Come rileggere le forme e le pratiche dell’attorialità nel complesso intreccio di linguaggi, singolarità e stili che segnano la commistione tra teatro, cinema e televisione nella contemporaneità? Questa è la domanda guida che si porranno studiosi e anche artisti che interverranno (Toni Servillo, Marco Paolini, Gabriele Vacis e Roberto Andò) nei diversi panel delle tre giornate, che a partire dall’attore rifletteranno anche sui rapporti tra cinema e teatro.
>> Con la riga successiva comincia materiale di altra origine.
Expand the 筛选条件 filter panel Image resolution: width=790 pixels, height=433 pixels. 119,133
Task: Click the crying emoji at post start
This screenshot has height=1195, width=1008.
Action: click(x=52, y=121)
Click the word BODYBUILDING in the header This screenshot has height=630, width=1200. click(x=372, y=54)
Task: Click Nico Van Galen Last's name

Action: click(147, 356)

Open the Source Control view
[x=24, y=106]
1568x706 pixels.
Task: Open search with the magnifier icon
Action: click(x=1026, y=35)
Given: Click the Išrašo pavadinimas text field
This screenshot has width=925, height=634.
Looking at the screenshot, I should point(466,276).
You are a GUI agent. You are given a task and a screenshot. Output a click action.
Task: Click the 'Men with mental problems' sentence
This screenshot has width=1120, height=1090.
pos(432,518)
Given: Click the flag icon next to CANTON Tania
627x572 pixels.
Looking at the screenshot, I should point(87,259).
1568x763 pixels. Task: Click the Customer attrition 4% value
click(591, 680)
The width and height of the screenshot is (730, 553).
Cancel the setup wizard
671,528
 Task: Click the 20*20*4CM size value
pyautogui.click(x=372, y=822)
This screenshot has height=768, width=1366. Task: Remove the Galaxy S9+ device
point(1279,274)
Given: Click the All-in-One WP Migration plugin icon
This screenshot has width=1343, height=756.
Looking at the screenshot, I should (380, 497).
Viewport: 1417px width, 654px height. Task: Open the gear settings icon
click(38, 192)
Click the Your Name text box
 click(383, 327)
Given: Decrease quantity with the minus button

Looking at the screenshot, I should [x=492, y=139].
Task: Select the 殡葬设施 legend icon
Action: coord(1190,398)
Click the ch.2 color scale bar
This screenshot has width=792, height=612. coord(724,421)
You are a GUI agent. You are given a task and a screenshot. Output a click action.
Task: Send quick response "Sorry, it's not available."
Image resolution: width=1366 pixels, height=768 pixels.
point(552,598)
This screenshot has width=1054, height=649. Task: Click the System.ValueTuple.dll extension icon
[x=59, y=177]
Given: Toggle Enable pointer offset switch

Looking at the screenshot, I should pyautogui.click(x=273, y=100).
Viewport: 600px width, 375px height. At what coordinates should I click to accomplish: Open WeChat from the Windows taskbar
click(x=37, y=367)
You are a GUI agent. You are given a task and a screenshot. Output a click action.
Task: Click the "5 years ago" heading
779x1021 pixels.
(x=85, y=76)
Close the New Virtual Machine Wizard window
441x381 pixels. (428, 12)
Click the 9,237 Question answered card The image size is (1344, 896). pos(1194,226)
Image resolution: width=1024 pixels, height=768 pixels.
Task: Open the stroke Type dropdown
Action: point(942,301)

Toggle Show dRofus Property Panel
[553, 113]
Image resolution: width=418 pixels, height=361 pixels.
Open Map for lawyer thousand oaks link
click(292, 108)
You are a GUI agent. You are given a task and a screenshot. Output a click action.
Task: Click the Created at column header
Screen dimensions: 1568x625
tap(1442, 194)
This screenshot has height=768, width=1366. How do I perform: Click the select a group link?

Tra gli studiosi interverranno: Josétte Féral, Stefano De Matteis, Claudio Vicentini, Michele Guerra, Salvatore Tedesco, Guglielmo Pescatore, Lorenzo Mango, Augusto Sainati, Luigi Allegri, Vito Zagarrio, Marco De Marinis, Ruggero Eugeni, Francesco Pitassio, Cristina Jandelli, Anna Barsotti, Raimondo Guarino, Christian Uva, Enrico Menduni.

Il programma prevede anche una rassegna cinematografica nel corso della quale verranno proiettati Sils Maria di Olivier Assayas, con Juliette Binoche, Kristen Stewart e Chloë Grace Moretz e Le confessioni di Roberto Andò alla presenza del regista e del protagonista Toni Servillo.

Sono previste inoltre presentazioni di libri, alla presenza degli autori, e l’inaugurazione della mostra «I drammaturghi» dell’artista, pittore e scultore Mimmo Paladino: undici ritratti di drammaturghi e attori, da Eschilo ad Eduardo.